ただどこかAVの冒頭のインタビューのような気だるさがあり、それが延々と本番がやってくることもなく続くので、特に高揚感はありません。

せっかく3Dなのにどこか物足りなく感じてしまうのです。むしろ3Dだからこそ物足りなくなっている自分がいました。表現として3Dでどう見せてくれるのか?という期待をしすぎてしまったのかもしれません。正直、山田孝之の発するワードから連想されるモチーフがぽこぽこと山田孝之の周りに現れては消えるのですが、それが3Dになっているからなんだというのか?とつい疑問に思ってしまいました。それが想像の範囲を超えないもんだから、適当にセンス見せびらかしてるだけのような印象になってました。というか、「こういう3Dの使い方だったらやだな」と思っていた使い方でした。言語を超えない感覚がずっと続いて、これ本読めばよくない? という気分に途中からなってしまいました。

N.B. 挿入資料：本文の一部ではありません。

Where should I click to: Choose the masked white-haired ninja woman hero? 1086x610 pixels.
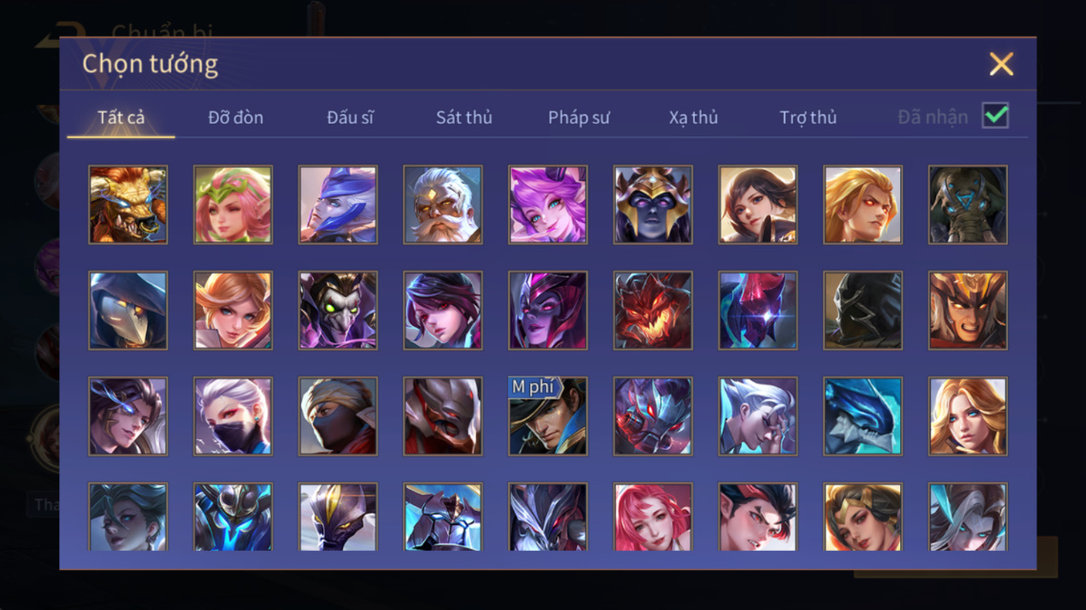coord(233,417)
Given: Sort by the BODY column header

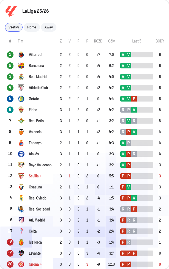Looking at the screenshot, I should 160,41.
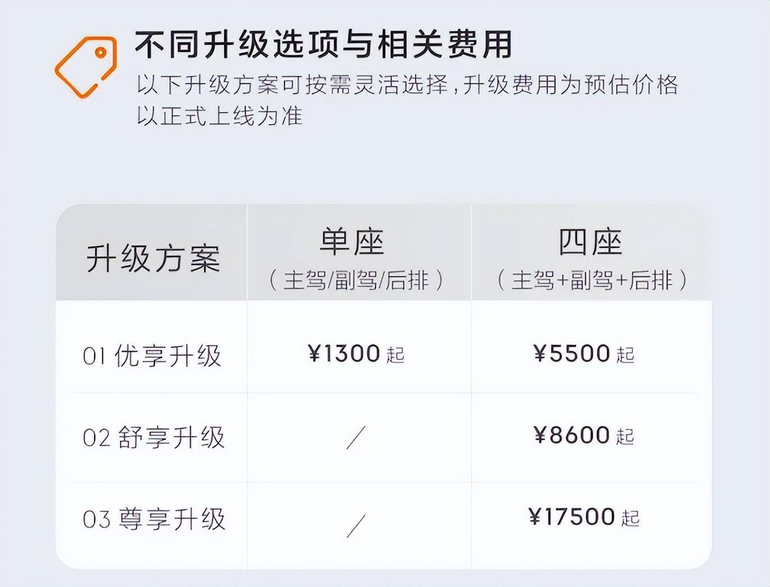770x587 pixels.
Task: Click the 单座 column header
Action: (352, 242)
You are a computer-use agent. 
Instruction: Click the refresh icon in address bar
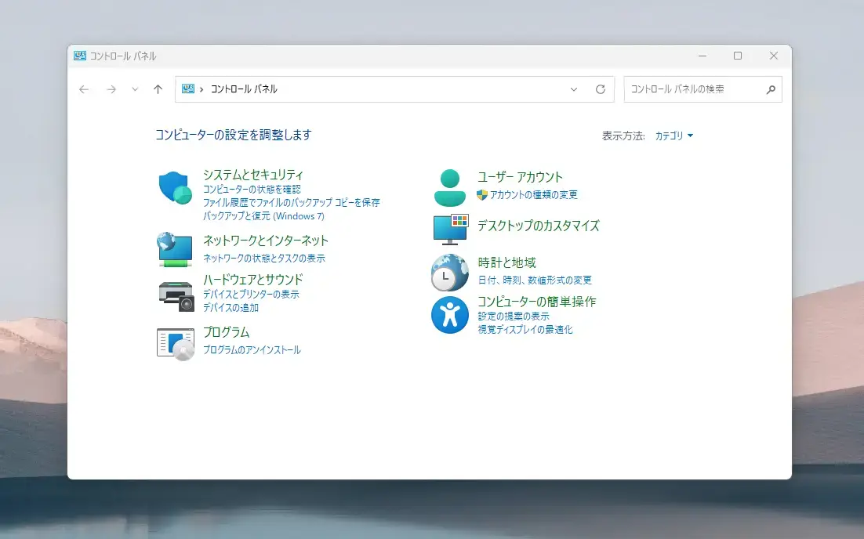(601, 89)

映画を見るとき、人はある程度「こんな映画かな?」というのを予想し期待します。そしてその予想に即しているのか反しているのか、期待に応えてる否かが、評価の分かれ目になるわけです。「山田孝之のカンヌ映画祭」が面白かったので期待値が高かったのかもしれません。しかも3Dだし。

いや面白いんですよ。飽きないし。ただ、一向にドラマを超えてくれないんです。ドラマの方でも登場した、漫☆画太郎の描いた彼の似顔絵が差し込まれたりして、インタビューの映像としては面白いんだけれど表現としての新しさをあまり感じなかったのです。途中で挿入されるアニメのイメージもどこかで見たような感じだし、終始「ふ〜ん・・・あ、ふ〜ん」という印象。